Election présidentielle 2022 : Valérie Pécresse propose de supprimer « 150 000 postes dans l’administration »

« Pour stopper l’explosion de la dette et la ramener en 2027 au niveau actuel, nous devons atteindre 45 milliards d’euros d’économies, auxquels j’ajoute 15 milliards de recettes de privatisation », dit Valérie Pécresse.

La primaire à droite s’accélère. Dans un entretien publié sur le site de L’Opinion, lundi 18 octobre, Valérie Pécresse, candidate à l’investiture des Républicains (LR) à l’élection présidentielle, propose d’importantes suppressions de postes dans la fonction publique durant le prochain quinquennat.

« Mon objectif, c’est de supprimer 150 000 postes dans l’administration administrante. L’Etat doit se recentrer sur ses trois missions prioritaires : protéger, éduquer, soigner, avec là où il le faut des postes supplémentaires pour la justice, l’éducation et les soins. Il ne s’agit pas de dégrader le service public ni de casser la reprise. Mais les dépenses doivent baisser », insiste la présidente de la région Ile-de-France.

* [Données]:
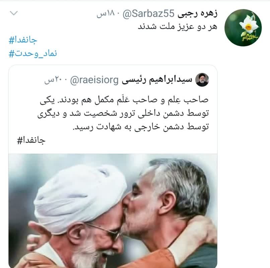
Task: Click the line توسط دشمن خارجی به شهادت رسید
Action: 141,127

* [Consignes]:
1. D'après le texte fourni, quelles sont les trois missions prioritaires sur lesquelles l'État doit se recentrer selon Valérie Pécresse ?
2. Reproduisez le texte fourni sans rien y changer, depuis « La primaire à » jusqu'à « la région Ile-de-France. ».

* [Liste des réponses]:
1. Protéger, éduquer, soigner.

2.
La primaire à droite s’accélère. Dans un entretien publié sur le site de L’Opinion, lundi 18 octobre, Valérie Pécresse, candidate à l’investiture des Républicains (LR) à l’élection présidentielle, propose d’importantes suppressions de postes dans la fonction publique durant le prochain quinquennat.

« Mon objectif, c’est de supprimer 150 000 postes dans l’administration administrante. L’Etat doit se recentrer sur ses trois missions prioritaires : protéger, éduquer, soigner, avec là où il le faut des postes supplémentaires pour la justice, l’éducation et les soins. Il ne s’agit pas de dégrader le service public ni de casser la reprise. Mais les dépenses doivent baisser », insiste la présidente de la région Ile-de-France.